Dataset entries:
============

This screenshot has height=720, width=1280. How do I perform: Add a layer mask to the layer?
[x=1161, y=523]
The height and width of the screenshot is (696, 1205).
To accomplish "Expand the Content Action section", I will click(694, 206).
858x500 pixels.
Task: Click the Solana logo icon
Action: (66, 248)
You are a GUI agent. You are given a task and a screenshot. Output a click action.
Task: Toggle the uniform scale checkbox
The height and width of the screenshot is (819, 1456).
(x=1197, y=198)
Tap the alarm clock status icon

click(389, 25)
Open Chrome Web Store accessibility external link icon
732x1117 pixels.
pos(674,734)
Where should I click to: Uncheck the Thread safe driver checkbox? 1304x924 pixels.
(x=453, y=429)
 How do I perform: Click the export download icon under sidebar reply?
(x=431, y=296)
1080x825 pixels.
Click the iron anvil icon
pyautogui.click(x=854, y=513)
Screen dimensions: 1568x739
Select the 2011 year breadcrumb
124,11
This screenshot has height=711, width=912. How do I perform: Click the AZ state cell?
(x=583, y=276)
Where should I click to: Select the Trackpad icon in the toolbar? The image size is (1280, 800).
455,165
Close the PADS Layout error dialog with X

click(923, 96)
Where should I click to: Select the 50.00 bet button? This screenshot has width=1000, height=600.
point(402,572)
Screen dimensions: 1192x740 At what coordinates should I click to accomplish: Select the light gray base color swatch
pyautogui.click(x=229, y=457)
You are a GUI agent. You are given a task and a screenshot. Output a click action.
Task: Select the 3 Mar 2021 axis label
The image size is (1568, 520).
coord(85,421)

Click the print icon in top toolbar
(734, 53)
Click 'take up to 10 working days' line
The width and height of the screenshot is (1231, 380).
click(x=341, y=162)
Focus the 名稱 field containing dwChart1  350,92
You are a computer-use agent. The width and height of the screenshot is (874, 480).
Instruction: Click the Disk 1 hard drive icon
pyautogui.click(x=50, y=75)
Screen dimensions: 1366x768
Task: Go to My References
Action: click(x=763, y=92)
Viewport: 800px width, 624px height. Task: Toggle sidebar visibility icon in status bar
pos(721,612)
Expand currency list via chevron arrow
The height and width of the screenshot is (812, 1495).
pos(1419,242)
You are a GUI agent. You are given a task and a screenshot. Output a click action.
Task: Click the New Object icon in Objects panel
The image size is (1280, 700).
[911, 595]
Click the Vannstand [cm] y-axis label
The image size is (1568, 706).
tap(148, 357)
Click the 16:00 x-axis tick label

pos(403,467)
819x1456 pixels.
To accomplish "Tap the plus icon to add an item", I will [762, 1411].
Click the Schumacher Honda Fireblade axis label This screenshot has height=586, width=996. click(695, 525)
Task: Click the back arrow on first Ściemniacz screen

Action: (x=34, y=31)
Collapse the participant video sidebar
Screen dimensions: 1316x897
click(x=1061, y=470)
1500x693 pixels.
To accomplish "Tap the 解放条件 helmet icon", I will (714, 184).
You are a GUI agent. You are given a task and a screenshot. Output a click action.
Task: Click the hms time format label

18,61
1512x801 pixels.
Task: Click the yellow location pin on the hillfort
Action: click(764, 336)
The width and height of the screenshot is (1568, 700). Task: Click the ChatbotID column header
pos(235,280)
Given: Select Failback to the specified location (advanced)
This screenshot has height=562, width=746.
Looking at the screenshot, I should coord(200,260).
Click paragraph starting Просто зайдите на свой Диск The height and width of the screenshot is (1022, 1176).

============

Each record must be restated word for word, including the last line.

This screenshot has height=720, width=1280. How do I perform: Add a layer mask to the layer?
[x=1161, y=523]
The height and width of the screenshot is (696, 1205).
To accomplish "Expand the Content Action section", I will click(694, 206).
858x500 pixels.
Task: Click the Solana logo icon
Action: (66, 248)
You are a GUI agent. You are given a task and a screenshot. Output a click action.
Task: Toggle the uniform scale checkbox
The height and width of the screenshot is (819, 1456).
(x=1197, y=198)
Tap the alarm clock status icon

click(389, 25)
Open Chrome Web Store accessibility external link icon
732x1117 pixels.
pos(674,734)
Where should I click to: Uncheck the Thread safe driver checkbox? 1304x924 pixels.
(x=453, y=429)
 How do I perform: Click the export download icon under sidebar reply?
(x=431, y=296)
1080x825 pixels.
Click the iron anvil icon
pyautogui.click(x=854, y=513)
Screen dimensions: 1568x739
Select the 2011 year breadcrumb
124,11
This screenshot has height=711, width=912. How do I perform: Click the AZ state cell?
(x=583, y=276)
Where should I click to: Select the Trackpad icon in the toolbar? The image size is (1280, 800).
455,165
Close the PADS Layout error dialog with X

click(923, 96)
Where should I click to: Select the 50.00 bet button? This screenshot has width=1000, height=600.
point(402,572)
Screen dimensions: 1192x740 At what coordinates should I click to accomplish: Select the light gray base color swatch
pyautogui.click(x=229, y=457)
You are a GUI agent. You are given a task and a screenshot. Output a click action.
Task: Select the 3 Mar 2021 axis label
The image size is (1568, 520).
coord(85,421)

Click the print icon in top toolbar
(734, 53)
Click 'take up to 10 working days' line
The width and height of the screenshot is (1231, 380).
click(x=341, y=162)
Focus the 名稱 field containing dwChart1  350,92
You are a computer-use agent. The width and height of the screenshot is (874, 480).
Instruction: Click the Disk 1 hard drive icon
pyautogui.click(x=50, y=75)
Screen dimensions: 1366x768
Task: Go to My References
Action: click(x=763, y=92)
Viewport: 800px width, 624px height. Task: Toggle sidebar visibility icon in status bar
pos(721,612)
Expand currency list via chevron arrow
The height and width of the screenshot is (812, 1495).
pos(1419,242)
You are a GUI agent. You are given a task and a screenshot. Output a click action.
Task: Click the New Object icon in Objects panel
The image size is (1280, 700).
[911, 595]
Click the Vannstand [cm] y-axis label
The image size is (1568, 706).
tap(148, 357)
Click the 16:00 x-axis tick label

pos(403,467)
819x1456 pixels.
To accomplish "Tap the plus icon to add an item", I will [762, 1411].
Click the Schumacher Honda Fireblade axis label This screenshot has height=586, width=996. click(695, 525)
Task: Click the back arrow on first Ściemniacz screen

Action: (x=34, y=31)
Collapse the participant video sidebar
Screen dimensions: 1316x897
click(x=1061, y=470)
1500x693 pixels.
To accomplish "Tap the 解放条件 helmet icon", I will (714, 184).
You are a GUI agent. You are given a task and a screenshot. Output a click action.
Task: Click the hms time format label

18,61
1512x801 pixels.
Task: Click the yellow location pin on the hillfort
Action: click(764, 336)
The width and height of the screenshot is (1568, 700). Task: Click the ChatbotID column header
pos(235,280)
Given: Select Failback to the specified location (advanced)
This screenshot has height=562, width=746.
Looking at the screenshot, I should coord(200,260).
Click paragraph starting Просто зайдите на свой Диск The height and width of the screenshot is (1022, 1176).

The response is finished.